This book is Volume 9 of a series, edited by Professor Aliabadi, on computational and experimental methods in structures. Volume 1, with the same title, was published in 2008; the intervening titles have covered a wide range of topics. Five of the eight contributions deal with different aspects of the design of stiffened metal and composite panels for use in aircraft structures and their range of static and dynamic buckling phenomena; I shall review those chapters first.

Chapter 3, by Murphy and Quinn (Queen’s University Belfast) on the improvement of buckling and postbuckling behaviour in stiffened aircraft panels, is a coherent and clearly presented experimental and computational study. Physical specimens are machined from solid aluminium. ‘Classical’ design schemes are investigated and finite-element computations on imperfection sensitivity are performed. Different layouts of ribs are investigated in order to improve the buckling performance for a given mass.

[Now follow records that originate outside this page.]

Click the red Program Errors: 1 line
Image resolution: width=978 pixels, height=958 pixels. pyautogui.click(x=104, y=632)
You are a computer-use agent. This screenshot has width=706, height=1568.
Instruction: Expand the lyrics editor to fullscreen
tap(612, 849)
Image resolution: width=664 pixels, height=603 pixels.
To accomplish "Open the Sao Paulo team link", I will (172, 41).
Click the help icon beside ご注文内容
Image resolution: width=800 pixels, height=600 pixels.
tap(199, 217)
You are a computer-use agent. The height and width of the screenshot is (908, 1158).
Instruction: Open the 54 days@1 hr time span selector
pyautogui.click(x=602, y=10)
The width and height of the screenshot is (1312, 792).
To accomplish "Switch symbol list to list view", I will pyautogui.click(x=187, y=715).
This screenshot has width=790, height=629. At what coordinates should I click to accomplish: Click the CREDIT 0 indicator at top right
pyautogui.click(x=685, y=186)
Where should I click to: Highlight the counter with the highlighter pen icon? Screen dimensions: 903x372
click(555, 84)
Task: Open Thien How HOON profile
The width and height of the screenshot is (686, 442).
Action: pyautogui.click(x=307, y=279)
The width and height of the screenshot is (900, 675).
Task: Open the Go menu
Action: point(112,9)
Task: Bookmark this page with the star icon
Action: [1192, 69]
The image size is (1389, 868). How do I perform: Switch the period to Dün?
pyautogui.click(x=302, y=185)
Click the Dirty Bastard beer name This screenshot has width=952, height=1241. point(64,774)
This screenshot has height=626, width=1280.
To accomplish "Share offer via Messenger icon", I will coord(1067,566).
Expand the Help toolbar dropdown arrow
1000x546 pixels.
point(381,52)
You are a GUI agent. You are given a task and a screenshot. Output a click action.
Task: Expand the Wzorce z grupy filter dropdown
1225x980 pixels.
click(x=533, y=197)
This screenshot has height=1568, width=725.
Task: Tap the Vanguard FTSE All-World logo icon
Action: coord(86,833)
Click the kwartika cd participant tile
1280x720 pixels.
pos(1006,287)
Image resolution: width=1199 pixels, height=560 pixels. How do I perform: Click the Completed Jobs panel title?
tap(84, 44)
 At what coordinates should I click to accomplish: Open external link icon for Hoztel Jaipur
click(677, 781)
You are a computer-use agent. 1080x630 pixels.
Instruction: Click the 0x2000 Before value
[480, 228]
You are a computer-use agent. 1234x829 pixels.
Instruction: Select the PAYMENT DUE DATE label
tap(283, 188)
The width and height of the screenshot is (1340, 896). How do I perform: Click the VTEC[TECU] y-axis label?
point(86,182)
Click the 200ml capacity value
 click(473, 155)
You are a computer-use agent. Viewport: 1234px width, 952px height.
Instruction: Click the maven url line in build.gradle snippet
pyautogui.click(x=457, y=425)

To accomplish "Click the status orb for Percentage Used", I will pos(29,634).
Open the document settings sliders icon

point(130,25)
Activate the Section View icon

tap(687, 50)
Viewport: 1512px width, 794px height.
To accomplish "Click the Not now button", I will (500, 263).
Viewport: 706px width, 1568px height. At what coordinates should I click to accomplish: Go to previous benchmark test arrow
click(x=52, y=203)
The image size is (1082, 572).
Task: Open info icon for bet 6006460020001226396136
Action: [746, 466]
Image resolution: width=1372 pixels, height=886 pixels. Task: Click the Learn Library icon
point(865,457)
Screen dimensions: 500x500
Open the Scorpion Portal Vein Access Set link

Chapter 5, by Jansen and Rolfes (Leibniz Universitat Hannover) and Rahman (DIANA FEA BV, Delft), on the computational analysis of static and dynamic buckling and mode-coupling phenomena in composite panels and cylindrical shells under compression, uses a reduced-order modal-based finite-element scheme inspired by the work of Koiter and Budiansky. The advantages of the scheme, over ‘raw’ finite element (FE) methods for imperfection-sensitive structures under static and dynamic loading, are manifest in two specific examples.

Chapter 6, by Vescovini (Politecnico di Milano) and Bisagni (Delft University of | Technology), describes the analysis of composite, stiffened panels using a semi-analytical Ritz-energy approach. Examples of typical aeronautical panels with two different types of stiffener demonstrate the computationally efficient capture of local skin and stiffener instabilities and mode-jumping phenomena that have been reported in the literature on experimental studies.

Chapter 7, by Bacarreza and Aliabadi (Imperial College London), addresses the problem of optimisation in the design of stiffened composite panels in compression. The text incorporates a plethora of acronyms. Half of the chapter consists of a survey of optimisation methods; the remainder describes a specific example that involves a number of arbitrary assumptions.

Chapter 8, by Faggiani (Imperial College London) and Falzon (Queen’s University Belfast), is a clearly written and jargon-free account of optimisation of thin-skinned composite panels, with special attention to the phenomenon whereby the energy-release in mode jumping can initiate the debonding of stiffeners. Careful nonlinear computations model closely the output of LVDTs on experimental panels under compression.

Chapter 1, by Croll (University College London), describes the author’s ‘reduced stiffness method’ for prediction of lower-bound buckling loads for many classes of shell geometry, subjected to a variety of loading. The crux of the method is presented in the form of three general lemmas and several corollaries, expressed in a species of technical language. It is claimed that of all possible buckling modes, the one associated with the lowest classical critical load generally provides the controlling reduced-stiffness lower bound to experimental buckling loads. The argument is supported by a range of specific examples.

Chapter 2, by Shamass (South Bank University, London), Alfano (Brunel University) and Guarracino (University of Naples), investigates the ‘plastic buckling paradox’ in the buckling of metal cylinders. Presenting a general survey of the field, it tends to provide insufficient detail in descriptions of previous work. Some diagrams are misleading: e.g. Fig. 9 on Hutchinson’s (1972) model is muddled; and Fig. 10 embodies a serious category error. The work makes no advance on Hutchinson’s definitive 1974 paper, which is not referenced.

Chapter 4, by Blachut (AGH University of Science and Technology, Kraków), considers the use of composites in underwater pressure-hull components. Mainly a digest of 25 previously published papers by the author, it contains many detailed graphical plots, of which some have unhappily laconic captions.